» **Source records**
------------------------------------------------

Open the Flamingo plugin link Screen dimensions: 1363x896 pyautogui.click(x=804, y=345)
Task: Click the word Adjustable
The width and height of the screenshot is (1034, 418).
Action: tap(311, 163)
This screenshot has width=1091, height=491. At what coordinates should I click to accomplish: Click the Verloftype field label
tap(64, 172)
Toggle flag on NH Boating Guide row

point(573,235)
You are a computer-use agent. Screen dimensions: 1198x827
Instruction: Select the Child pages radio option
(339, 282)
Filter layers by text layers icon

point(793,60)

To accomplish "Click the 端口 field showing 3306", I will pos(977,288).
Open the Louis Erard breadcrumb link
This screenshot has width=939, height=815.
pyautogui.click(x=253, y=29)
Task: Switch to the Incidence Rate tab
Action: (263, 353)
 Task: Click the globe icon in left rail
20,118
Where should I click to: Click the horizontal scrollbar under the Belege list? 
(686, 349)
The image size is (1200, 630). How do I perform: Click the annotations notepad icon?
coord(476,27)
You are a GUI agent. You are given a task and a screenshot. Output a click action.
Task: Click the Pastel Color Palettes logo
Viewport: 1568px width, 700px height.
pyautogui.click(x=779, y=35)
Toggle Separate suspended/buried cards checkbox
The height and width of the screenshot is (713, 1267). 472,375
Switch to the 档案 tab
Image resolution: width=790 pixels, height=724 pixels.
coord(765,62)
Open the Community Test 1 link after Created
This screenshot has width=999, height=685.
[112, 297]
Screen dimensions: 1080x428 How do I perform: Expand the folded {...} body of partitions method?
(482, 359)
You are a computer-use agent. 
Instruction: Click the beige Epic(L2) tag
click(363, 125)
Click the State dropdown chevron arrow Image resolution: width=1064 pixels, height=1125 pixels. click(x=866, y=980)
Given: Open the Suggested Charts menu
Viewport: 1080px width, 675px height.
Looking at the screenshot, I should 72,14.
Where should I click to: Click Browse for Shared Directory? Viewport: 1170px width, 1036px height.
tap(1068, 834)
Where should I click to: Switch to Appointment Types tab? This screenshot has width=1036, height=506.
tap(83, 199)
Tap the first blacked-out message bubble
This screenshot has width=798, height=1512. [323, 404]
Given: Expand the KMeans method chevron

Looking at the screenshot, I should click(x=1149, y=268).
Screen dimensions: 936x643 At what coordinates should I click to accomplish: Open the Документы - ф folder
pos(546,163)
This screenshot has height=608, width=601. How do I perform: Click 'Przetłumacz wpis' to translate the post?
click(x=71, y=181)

------------------------------------------------

» **Exercise details**
All of the records must be retyped exactly as they are.

» **Exercise result**
Open the Flamingo plugin link Screen dimensions: 1363x896 pyautogui.click(x=804, y=345)
Task: Click the word Adjustable
The width and height of the screenshot is (1034, 418).
Action: tap(311, 163)
This screenshot has width=1091, height=491. At what coordinates should I click to accomplish: Click the Verloftype field label
tap(64, 172)
Toggle flag on NH Boating Guide row

point(573,235)
You are a computer-use agent. Screen dimensions: 1198x827
Instruction: Select the Child pages radio option
(339, 282)
Filter layers by text layers icon

point(793,60)

To accomplish "Click the 端口 field showing 3306", I will pos(977,288).
Open the Louis Erard breadcrumb link
This screenshot has width=939, height=815.
pyautogui.click(x=253, y=29)
Task: Switch to the Incidence Rate tab
Action: (263, 353)
 Task: Click the globe icon in left rail
20,118
Where should I click to: Click the horizontal scrollbar under the Belege list? 
(686, 349)
The image size is (1200, 630). How do I perform: Click the annotations notepad icon?
coord(476,27)
You are a GUI agent. You are given a task and a screenshot. Output a click action.
Task: Click the Pastel Color Palettes logo
Viewport: 1568px width, 700px height.
pyautogui.click(x=779, y=35)
Toggle Separate suspended/buried cards checkbox
The height and width of the screenshot is (713, 1267). 472,375
Switch to the 档案 tab
Image resolution: width=790 pixels, height=724 pixels.
coord(765,62)
Open the Community Test 1 link after Created
This screenshot has width=999, height=685.
[112, 297]
Screen dimensions: 1080x428 How do I perform: Expand the folded {...} body of partitions method?
(482, 359)
You are a computer-use agent. 
Instruction: Click the beige Epic(L2) tag
click(363, 125)
Click the State dropdown chevron arrow Image resolution: width=1064 pixels, height=1125 pixels. click(x=866, y=980)
Given: Open the Suggested Charts menu
Viewport: 1080px width, 675px height.
Looking at the screenshot, I should 72,14.
Where should I click to: Click Browse for Shared Directory? Viewport: 1170px width, 1036px height.
tap(1068, 834)
Where should I click to: Switch to Appointment Types tab? This screenshot has width=1036, height=506.
tap(83, 199)
Tap the first blacked-out message bubble
This screenshot has width=798, height=1512. [323, 404]
Given: Expand the KMeans method chevron

Looking at the screenshot, I should click(x=1149, y=268).
Screen dimensions: 936x643 At what coordinates should I click to accomplish: Open the Документы - ф folder
pos(546,163)
This screenshot has height=608, width=601. How do I perform: Click 'Przetłumacz wpis' to translate the post?
click(x=71, y=181)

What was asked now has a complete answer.